A Polícia Civil do Rio Grande do Sul deflagrou, na manhã desta terça-feira, a Operação Sophia para desarticular uma organização criminosa especializada em aplicar golpes por meio de falsas campanhas de arrecadação na internet. O grupo é investigado por utilizar imagens, vídeos e histórias reais de crianças em tratamento de doenças graves para sensibilizar a população e desviar doações destinadas às vítimas.
A ação é coordenada pelo Departamento Estadual de Repressão aos Crimes Cibernéticos (DERCC) e cumpre 19 mandados de prisão preventiva e 17 mandados de busca e apreensão nos estados do Rio Grande do Sul, Paraná, São Paulo, Mato Grosso do Sul e Pernambuco. Até o momento, 12 pessoas foram presas.
A investigação começou após a mãe de uma menina do Vale do Sinos, que realiza tratamento contra o câncer, denunciar que fotografias e vídeos da filha estavam sendo utilizados sem autorização em anúncios patrocinados nas redes sociais para arrecadar dinheiro. Apesar das campanhas, a família nunca recebeu qualquer valor proveniente das supostas doações.
Segundo a Polícia Civil, os criminosos criavam páginas falsas com nomes como “Clube de Doadores”, “Doadores com Amor” e “Unidos pelo Amor”, utilizando relatos verdadeiros de crianças e pessoas em situação de vulnerabilidade para dar credibilidade às campanhas. Em uma das mensagens divulgadas, os golpistas afirmavam: “A Sophia tem 5 anos e ainda tem chance. Mas ela precisa de ajuda agora”.
Os anúncios eram impulsionados no Facebook e no Instagram e direcionavam os usuários para sites fraudulentos que imitavam plataformas legítimas de arrecadação, principalmente a Vakinha.

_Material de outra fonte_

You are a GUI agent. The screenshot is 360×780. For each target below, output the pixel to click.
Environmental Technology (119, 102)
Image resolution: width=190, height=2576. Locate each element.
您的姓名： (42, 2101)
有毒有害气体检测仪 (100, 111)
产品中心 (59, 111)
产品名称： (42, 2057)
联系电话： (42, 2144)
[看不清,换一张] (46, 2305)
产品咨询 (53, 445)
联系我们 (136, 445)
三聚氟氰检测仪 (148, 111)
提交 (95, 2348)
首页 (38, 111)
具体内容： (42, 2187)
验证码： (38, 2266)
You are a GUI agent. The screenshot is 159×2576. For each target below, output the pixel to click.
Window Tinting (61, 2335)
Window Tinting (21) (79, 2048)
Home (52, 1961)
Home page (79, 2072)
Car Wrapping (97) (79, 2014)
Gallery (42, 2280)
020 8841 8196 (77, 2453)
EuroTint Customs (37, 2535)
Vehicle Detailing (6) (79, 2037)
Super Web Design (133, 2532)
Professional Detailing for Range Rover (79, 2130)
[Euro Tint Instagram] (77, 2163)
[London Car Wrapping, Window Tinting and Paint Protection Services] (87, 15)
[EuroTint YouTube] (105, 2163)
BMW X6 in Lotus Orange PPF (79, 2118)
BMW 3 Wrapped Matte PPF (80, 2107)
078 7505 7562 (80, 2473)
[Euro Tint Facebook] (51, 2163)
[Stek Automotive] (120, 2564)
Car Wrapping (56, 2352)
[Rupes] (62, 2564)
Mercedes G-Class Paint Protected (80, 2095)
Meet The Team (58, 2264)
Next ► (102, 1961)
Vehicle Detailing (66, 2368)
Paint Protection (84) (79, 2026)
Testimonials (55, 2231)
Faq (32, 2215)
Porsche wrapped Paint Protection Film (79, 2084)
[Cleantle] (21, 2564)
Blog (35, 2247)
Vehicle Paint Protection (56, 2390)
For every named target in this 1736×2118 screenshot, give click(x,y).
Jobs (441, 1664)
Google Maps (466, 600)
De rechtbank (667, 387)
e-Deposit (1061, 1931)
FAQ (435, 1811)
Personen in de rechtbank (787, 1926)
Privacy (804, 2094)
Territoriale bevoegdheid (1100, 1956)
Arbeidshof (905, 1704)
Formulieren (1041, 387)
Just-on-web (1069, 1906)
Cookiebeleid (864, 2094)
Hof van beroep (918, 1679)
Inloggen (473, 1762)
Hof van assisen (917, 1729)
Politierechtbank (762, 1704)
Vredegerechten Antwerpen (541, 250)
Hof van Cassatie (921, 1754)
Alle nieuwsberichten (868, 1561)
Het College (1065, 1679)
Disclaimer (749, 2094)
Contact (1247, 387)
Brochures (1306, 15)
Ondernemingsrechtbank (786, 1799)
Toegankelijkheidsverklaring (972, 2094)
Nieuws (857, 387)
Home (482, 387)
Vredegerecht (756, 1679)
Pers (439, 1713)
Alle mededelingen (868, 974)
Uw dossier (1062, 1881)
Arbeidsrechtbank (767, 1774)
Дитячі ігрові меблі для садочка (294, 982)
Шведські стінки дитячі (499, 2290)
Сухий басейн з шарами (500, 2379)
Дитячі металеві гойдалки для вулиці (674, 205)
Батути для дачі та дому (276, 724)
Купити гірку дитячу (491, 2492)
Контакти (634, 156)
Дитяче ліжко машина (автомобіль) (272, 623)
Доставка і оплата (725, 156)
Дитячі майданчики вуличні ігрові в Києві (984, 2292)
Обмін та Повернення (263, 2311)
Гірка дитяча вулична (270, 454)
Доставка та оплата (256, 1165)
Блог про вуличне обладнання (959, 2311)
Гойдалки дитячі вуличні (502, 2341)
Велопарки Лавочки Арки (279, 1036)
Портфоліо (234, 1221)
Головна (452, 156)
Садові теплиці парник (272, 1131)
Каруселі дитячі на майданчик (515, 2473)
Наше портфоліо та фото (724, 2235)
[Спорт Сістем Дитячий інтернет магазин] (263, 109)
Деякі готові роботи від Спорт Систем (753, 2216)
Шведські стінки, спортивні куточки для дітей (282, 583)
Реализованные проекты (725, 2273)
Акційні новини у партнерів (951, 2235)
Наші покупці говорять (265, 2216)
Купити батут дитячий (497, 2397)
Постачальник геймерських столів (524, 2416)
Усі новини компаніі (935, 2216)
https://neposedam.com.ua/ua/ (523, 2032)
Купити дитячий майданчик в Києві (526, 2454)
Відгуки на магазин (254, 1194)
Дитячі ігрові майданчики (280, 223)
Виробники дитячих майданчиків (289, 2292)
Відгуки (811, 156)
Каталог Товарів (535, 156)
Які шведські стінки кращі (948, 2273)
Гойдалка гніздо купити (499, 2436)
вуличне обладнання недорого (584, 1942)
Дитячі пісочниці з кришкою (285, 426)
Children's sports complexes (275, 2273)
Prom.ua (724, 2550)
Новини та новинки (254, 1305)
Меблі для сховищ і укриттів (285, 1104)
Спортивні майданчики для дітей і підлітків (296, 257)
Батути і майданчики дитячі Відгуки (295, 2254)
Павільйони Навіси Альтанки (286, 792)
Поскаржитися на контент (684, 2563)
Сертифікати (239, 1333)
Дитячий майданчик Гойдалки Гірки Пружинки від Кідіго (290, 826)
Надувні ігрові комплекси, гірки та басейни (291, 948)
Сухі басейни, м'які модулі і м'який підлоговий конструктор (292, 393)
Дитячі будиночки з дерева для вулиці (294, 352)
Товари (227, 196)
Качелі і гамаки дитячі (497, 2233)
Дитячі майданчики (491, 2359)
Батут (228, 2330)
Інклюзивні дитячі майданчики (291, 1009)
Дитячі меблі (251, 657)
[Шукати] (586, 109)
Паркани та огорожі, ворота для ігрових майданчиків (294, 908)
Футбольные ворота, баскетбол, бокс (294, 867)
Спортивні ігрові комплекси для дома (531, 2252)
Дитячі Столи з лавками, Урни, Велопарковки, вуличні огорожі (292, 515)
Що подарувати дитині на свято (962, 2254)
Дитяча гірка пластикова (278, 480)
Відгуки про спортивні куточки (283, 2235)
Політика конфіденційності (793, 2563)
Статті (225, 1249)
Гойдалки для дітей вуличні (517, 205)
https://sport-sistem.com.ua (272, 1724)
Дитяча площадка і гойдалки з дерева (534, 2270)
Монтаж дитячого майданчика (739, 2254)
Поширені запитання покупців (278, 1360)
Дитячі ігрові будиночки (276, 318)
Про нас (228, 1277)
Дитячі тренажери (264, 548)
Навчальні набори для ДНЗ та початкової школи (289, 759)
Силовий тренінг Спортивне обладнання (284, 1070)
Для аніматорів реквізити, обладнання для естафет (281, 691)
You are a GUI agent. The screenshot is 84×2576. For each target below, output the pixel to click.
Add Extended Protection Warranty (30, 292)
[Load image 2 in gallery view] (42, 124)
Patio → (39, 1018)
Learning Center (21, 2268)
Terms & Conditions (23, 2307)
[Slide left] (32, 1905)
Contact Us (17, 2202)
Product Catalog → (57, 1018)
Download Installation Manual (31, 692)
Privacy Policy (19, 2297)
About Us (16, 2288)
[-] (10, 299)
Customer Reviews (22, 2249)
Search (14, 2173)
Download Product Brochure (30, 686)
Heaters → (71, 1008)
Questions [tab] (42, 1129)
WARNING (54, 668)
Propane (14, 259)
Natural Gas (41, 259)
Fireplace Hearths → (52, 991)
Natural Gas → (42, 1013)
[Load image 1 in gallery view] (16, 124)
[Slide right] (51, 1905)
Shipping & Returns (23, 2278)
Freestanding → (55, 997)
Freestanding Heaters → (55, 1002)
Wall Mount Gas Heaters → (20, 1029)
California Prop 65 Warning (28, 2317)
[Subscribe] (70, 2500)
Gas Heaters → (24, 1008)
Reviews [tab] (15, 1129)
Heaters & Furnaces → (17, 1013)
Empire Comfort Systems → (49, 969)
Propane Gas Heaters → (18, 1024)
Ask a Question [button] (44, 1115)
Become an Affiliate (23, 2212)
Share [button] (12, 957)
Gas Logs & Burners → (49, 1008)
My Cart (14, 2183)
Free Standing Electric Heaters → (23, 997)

Após escolher o valor da doação, a vítima recebia um QR Code Pix ou um código copia e cola, mas os recursos eram enviados para contas controladas pela organização criminosa.
As investigações apontam que o grupo utilizava empresas de fachada, intermediadoras de pagamento, contas bancárias de terceiros, domínios registrados em servidores estrangeiros e sistemas de camuflagem para dificultar o rastreamento dos valores obtidos de forma ilícita.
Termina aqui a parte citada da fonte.